General business expenses

 

[56]    Mr. Tobin claims a deduction for expenses totaling $4,614 under the category “Business.” During the hearing, Mr. Tobin did not dispute that $2,810 of this amount should be capitalized in respect of equipment purchases.

 

[57]    The position of the Minister is that a total of $1,077 should be allowed as current expenses and that $2,810 should be treated as the cost of capital expenditures.

 

[58]    Mr. Tobin submitted a list of the expenses that were incurred. A large number of them seem to be personal expenses. There is not a sufficient evidentiary basis to allow a greater deduction than what the Minister has allowed.

 

Meals and entertainment

 

[59]    Mr. Tobin is claiming deductions for meals and entertainment in the amount of $999.79 on the basis that this represents one-half of business-related meal and entertainment expenses.

 

[60]    The Minister’s position is that the deduction should not exceed $471.49.

 

[61]    Mr. Tobin testified that he incurred these expenses to solicit customers for the Business, develop a client base and to make sure that he understood the customer’s needs.

 

[62]    The Minister has allowed approximately one-half of the expenses claimed. In the absence of more detailed evidence, there is not a sufficient basis to allow a greater deduction than what the Minister has agreed to. 

 

Cell phone

 

[63]    Mr. Tobin claims a deduction for cell phone use in the amount of $921.48.

 

[64]    In the assessment, the Minister did not allow any part of this but the Minister now concedes a deduction in the amount of $200.

 

[65]    I accept that more than $200 of cell phone charges reasonably relate to the Business.
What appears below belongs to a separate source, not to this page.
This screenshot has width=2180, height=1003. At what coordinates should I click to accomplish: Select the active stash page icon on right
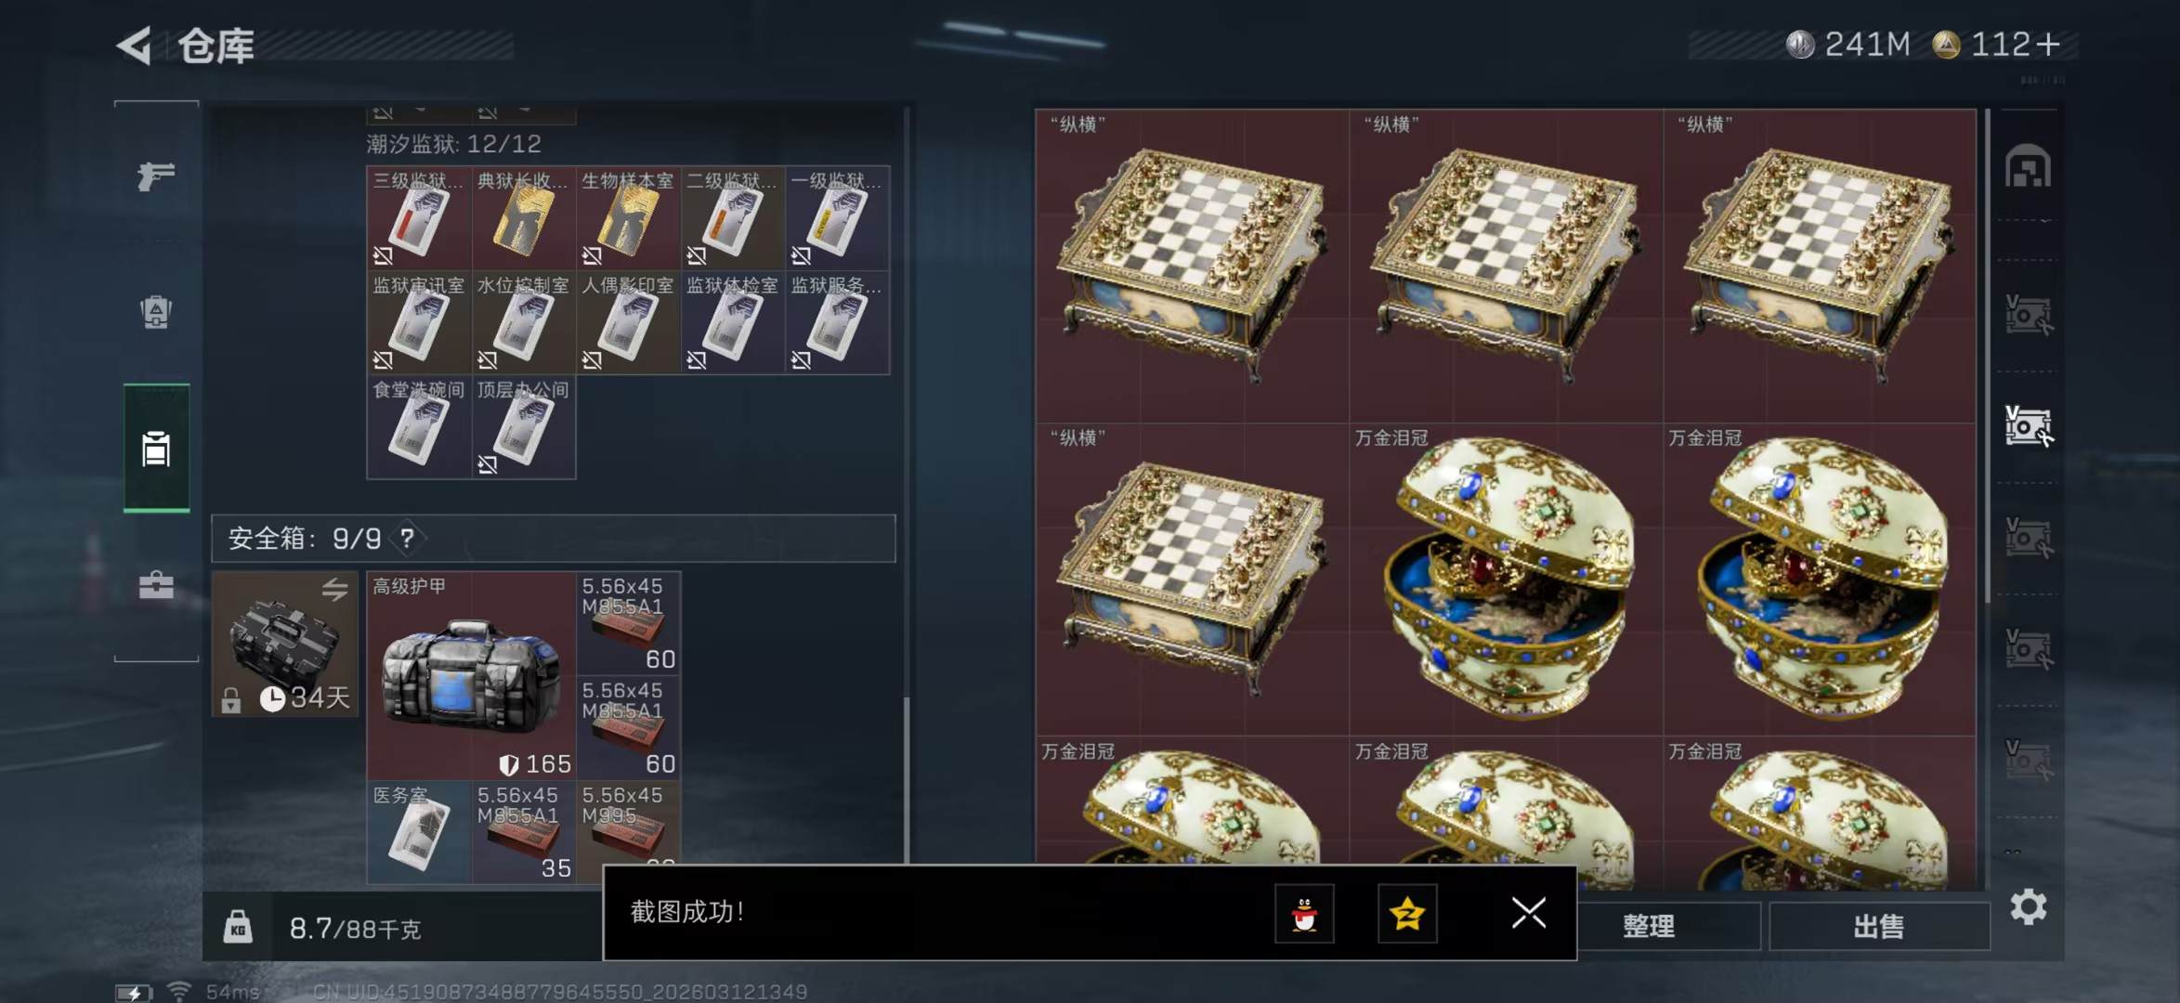[2028, 427]
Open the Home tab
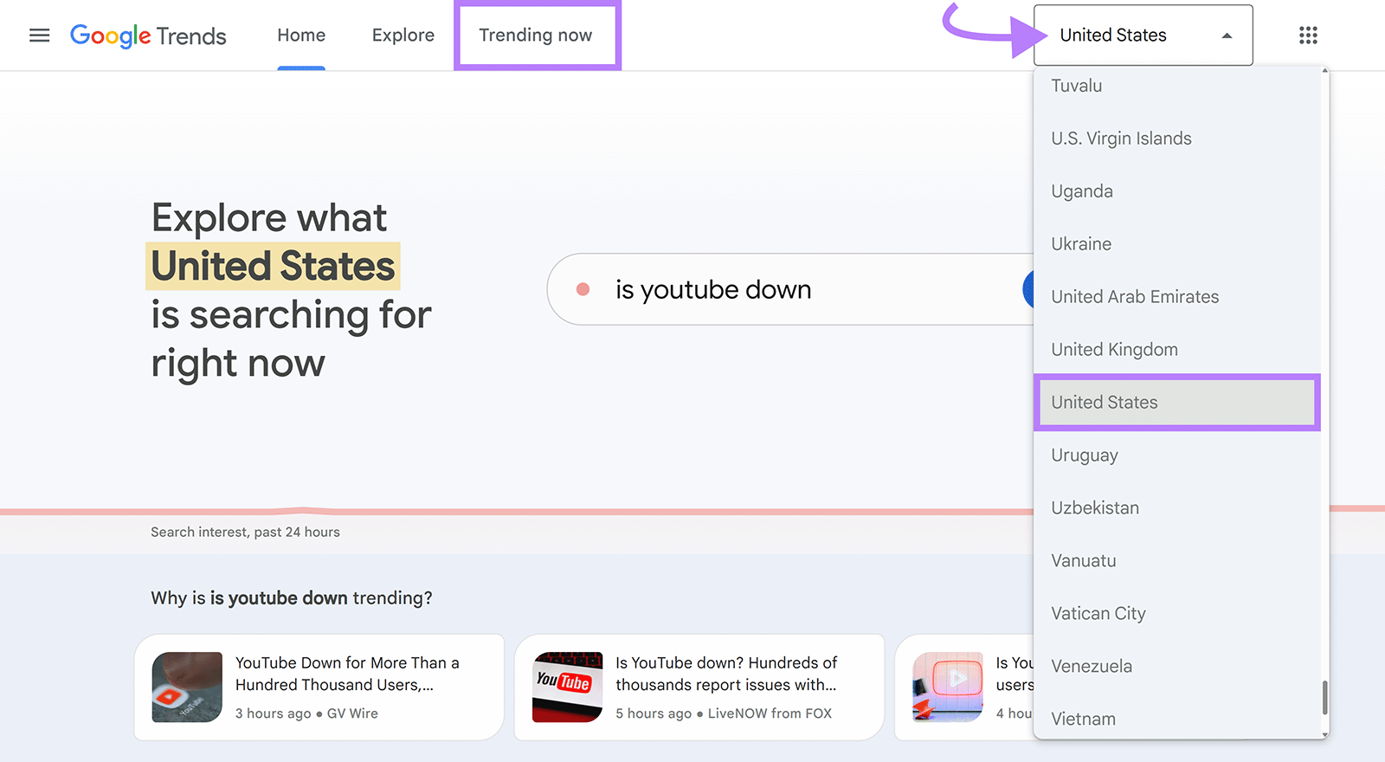 click(x=301, y=36)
In the absence of better evidence, I am prepared to accept an arbitrary increase to $400 as a reasonable deduction for business use of a cell phone.

 

Travel

 

[66]    In the income tax return, Mr. Tobin claimed a deduction for business‑related travel in the amount of $2,026.16. All of this was disallowed by the Minister.

 

[67]    Mr. Tobin did not attempt to justify all of these amounts at the hearing. What he did claim is an amount for air fare and car rental for a week long trip that he and his spouse took to Nevada. Part of the trip was admittedly personal.

 

[68]    Mr. Tobin introduced into evidence a letter from an acquaintance in Nevada which stated that he had met with Mr. Tobin in Nevada about investing in the Business.

 

[69]    I accept that this meeting took place, but I am not satisfied that the business aspect of the Nevada trip was a substantial part. In particular, I do not accept Mr. Tobin’s evidence that the business meeting lasted several days.

 

[70]    In my view, the Minister was correct not to allow a deduction for any part of this trip. If a taxpayer conducts a small amount of business on what is essentially a personal trip, in my view the expenses of the trip do not thereby become deductible. It is a matter of degree, but in this case, I am not satisfied that the trip had a sufficient business connection to justify a deduction.

 

Parking

 

[71]    An expense of $11.70 for parking has been conceded by the Minister.

 

Home expenses

 

[72]    The parties agree that the home expenses have been properly disallowed.

 

Conclusion

 

[73]    As a result, the appeal will be allowed, and the assessment will be referred back to the Minister to make the following adjustments:

 

(a)        with respect to the truck, deductions should be allowed for 30 percent of the following: (1) $2,184 for fuel, (2) $586 for insurance, and (3) $4,012.75 for capital cost allowance. In addition, a deduction for maintenance and repairs on the truck in the amount of $1,032.30 should be allowed;

 

(b)       with respect to general business expenses, a total of $1,077 should be allowed as current expenses and $2,810 should be considered as the cost of capital expenditures on equipment;

 

(c)       with respect to meals and entertainment, a deduction should be allowed in the amount of $471.49;

 

(d)       with respect to a cell phone, a deduction in the amount of $400 should be allowed; and

 

(e)        with respect to parking, a deduction in the amount of $11.70 should be allowed.

 

[74]    As for costs, each party shall bear their own.

 

 

Signed at Toronto, Ontario this 22nd day of May 2009.

 

“J. Woods”

Woods J.


CITATION:                                       2009 TCC 278

 

COURT FILE NO.:                            2008-3147(IT)I

 

STYLE OF CAUSE:                          DONALD S. TOBIN AND

                                                          HER MAJESTY THE QUEEN

 

PLACE OF HEARING:                     Edmonton, Alberta

 

DATES OF HEARING:                     April 3 and 6, 2009

 

REASONS FOR JUDGMENT BY:    The Honourable Justice J. Woods

 

DATE OF JUDGMENT:                    May 22, 2009

 

APPEARANCES:

 

For the Appellant:

The Appellant himself

 

Counsel for the Respondent:

Leona K. Tesar

 

COUNSEL OF RECORD:

 

       For the Appellant:

 

                          Name:                      n/a

 

                            Firm:                    

 

       For the Respondent:                    John H. Sims, Q.C.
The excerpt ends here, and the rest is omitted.